**The data**
========
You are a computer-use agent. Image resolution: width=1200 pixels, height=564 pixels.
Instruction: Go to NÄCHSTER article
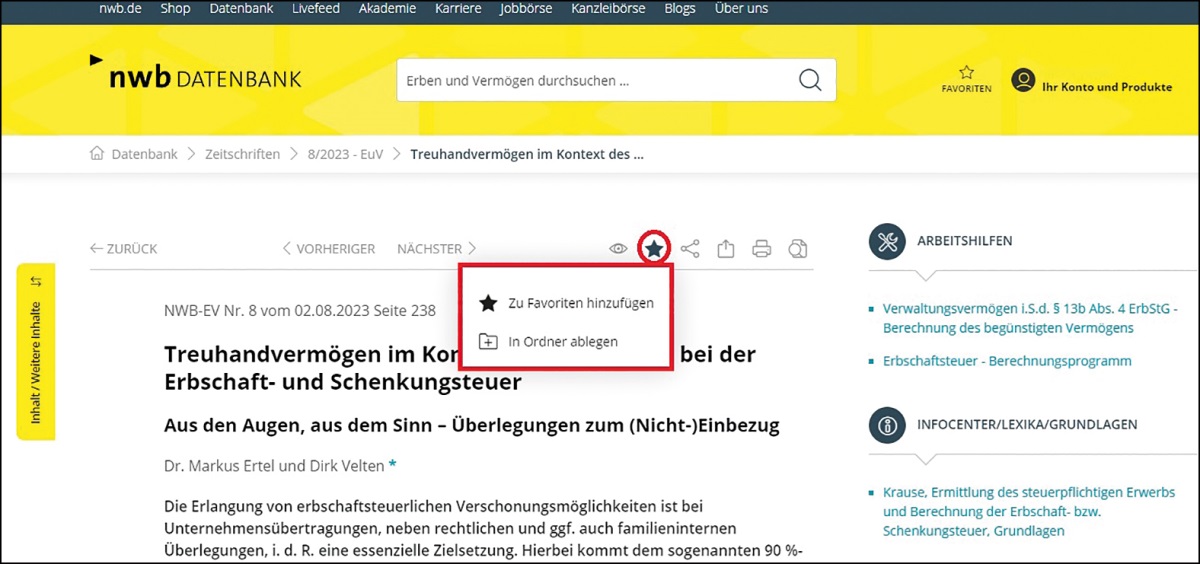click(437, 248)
========
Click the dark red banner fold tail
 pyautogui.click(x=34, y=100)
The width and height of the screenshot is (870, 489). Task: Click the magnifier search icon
========
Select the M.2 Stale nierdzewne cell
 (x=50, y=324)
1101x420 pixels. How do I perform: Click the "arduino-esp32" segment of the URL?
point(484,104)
========
**Brief**
The answer must be a single number: the count of lines in the records above that contain the word "width".

**Output**
2